● How to complete this task:
Copy out all of the data below with no alterations.

Items listed in a dataset:
===

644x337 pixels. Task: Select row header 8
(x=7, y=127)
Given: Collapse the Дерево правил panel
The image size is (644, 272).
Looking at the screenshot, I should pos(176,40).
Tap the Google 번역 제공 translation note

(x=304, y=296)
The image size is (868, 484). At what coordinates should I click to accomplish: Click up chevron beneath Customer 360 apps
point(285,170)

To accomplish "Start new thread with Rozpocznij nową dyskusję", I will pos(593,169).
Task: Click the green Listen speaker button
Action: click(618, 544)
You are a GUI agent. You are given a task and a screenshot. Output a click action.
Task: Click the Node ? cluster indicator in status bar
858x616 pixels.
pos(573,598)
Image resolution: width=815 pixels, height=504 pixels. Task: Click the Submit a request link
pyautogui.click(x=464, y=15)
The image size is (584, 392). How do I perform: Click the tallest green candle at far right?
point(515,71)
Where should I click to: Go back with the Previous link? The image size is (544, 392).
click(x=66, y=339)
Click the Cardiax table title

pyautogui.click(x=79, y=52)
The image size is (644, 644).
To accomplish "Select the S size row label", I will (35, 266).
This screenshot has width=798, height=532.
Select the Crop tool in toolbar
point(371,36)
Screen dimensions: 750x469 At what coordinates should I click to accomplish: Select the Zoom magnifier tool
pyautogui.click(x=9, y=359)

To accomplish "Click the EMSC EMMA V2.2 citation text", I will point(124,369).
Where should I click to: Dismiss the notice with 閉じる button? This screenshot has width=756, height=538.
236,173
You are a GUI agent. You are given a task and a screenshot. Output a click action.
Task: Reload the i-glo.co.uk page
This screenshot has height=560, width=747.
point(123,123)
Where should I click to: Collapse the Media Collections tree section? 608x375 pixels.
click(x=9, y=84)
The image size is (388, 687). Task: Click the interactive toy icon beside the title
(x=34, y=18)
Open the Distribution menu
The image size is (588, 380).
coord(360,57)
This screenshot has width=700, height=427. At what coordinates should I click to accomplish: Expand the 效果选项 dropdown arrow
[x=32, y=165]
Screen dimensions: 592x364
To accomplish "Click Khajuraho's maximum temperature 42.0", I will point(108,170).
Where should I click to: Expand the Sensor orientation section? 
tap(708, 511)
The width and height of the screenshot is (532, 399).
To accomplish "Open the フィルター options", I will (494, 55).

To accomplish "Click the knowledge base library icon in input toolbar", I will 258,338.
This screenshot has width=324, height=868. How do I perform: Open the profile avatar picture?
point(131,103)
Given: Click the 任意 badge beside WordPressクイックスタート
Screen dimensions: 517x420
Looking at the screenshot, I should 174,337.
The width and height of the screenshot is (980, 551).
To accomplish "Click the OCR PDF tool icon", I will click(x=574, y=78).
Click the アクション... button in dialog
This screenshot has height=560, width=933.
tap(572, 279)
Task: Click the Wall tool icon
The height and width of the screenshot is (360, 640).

===

● Reply to the task:
644x337 pixels. Task: Select row header 8
(x=7, y=127)
Given: Collapse the Дерево правил panel
The image size is (644, 272).
Looking at the screenshot, I should pos(176,40).
Tap the Google 번역 제공 translation note

(x=304, y=296)
The image size is (868, 484). At what coordinates should I click to accomplish: Click up chevron beneath Customer 360 apps
point(285,170)

To accomplish "Start new thread with Rozpocznij nową dyskusję", I will pos(593,169).
Task: Click the green Listen speaker button
Action: click(618, 544)
You are a GUI agent. You are given a task and a screenshot. Output a click action.
Task: Click the Node ? cluster indicator in status bar
858x616 pixels.
pos(573,598)
Image resolution: width=815 pixels, height=504 pixels. Task: Click the Submit a request link
pyautogui.click(x=464, y=15)
The image size is (584, 392). How do I perform: Click the tallest green candle at far right?
point(515,71)
Where should I click to: Go back with the Previous link? The image size is (544, 392).
click(x=66, y=339)
Click the Cardiax table title

pyautogui.click(x=79, y=52)
The image size is (644, 644).
To accomplish "Select the S size row label", I will (35, 266).
This screenshot has width=798, height=532.
Select the Crop tool in toolbar
point(371,36)
Screen dimensions: 750x469 At what coordinates should I click to accomplish: Select the Zoom magnifier tool
pyautogui.click(x=9, y=359)

To accomplish "Click the EMSC EMMA V2.2 citation text", I will point(124,369).
Where should I click to: Dismiss the notice with 閉じる button? This screenshot has width=756, height=538.
236,173
You are a GUI agent. You are given a task and a screenshot. Output a click action.
Task: Reload the i-glo.co.uk page
This screenshot has height=560, width=747.
point(123,123)
Where should I click to: Collapse the Media Collections tree section? 608x375 pixels.
click(x=9, y=84)
The image size is (388, 687). Task: Click the interactive toy icon beside the title
(x=34, y=18)
Open the Distribution menu
The image size is (588, 380).
coord(360,57)
This screenshot has width=700, height=427. At what coordinates should I click to accomplish: Expand the 效果选项 dropdown arrow
[x=32, y=165]
Screen dimensions: 592x364
To accomplish "Click Khajuraho's maximum temperature 42.0", I will point(108,170).
Where should I click to: Expand the Sensor orientation section? 
tap(708, 511)
The width and height of the screenshot is (532, 399).
To accomplish "Open the フィルター options", I will (494, 55).

To accomplish "Click the knowledge base library icon in input toolbar", I will 258,338.
This screenshot has width=324, height=868. How do I perform: Open the profile avatar picture?
point(131,103)
Given: Click the 任意 badge beside WordPressクイックスタート
Screen dimensions: 517x420
Looking at the screenshot, I should 174,337.
The width and height of the screenshot is (980, 551).
To accomplish "Click the OCR PDF tool icon", I will click(x=574, y=78).
Click the アクション... button in dialog
This screenshot has height=560, width=933.
tap(572, 279)
Task: Click the Wall tool icon
The height and width of the screenshot is (360, 640).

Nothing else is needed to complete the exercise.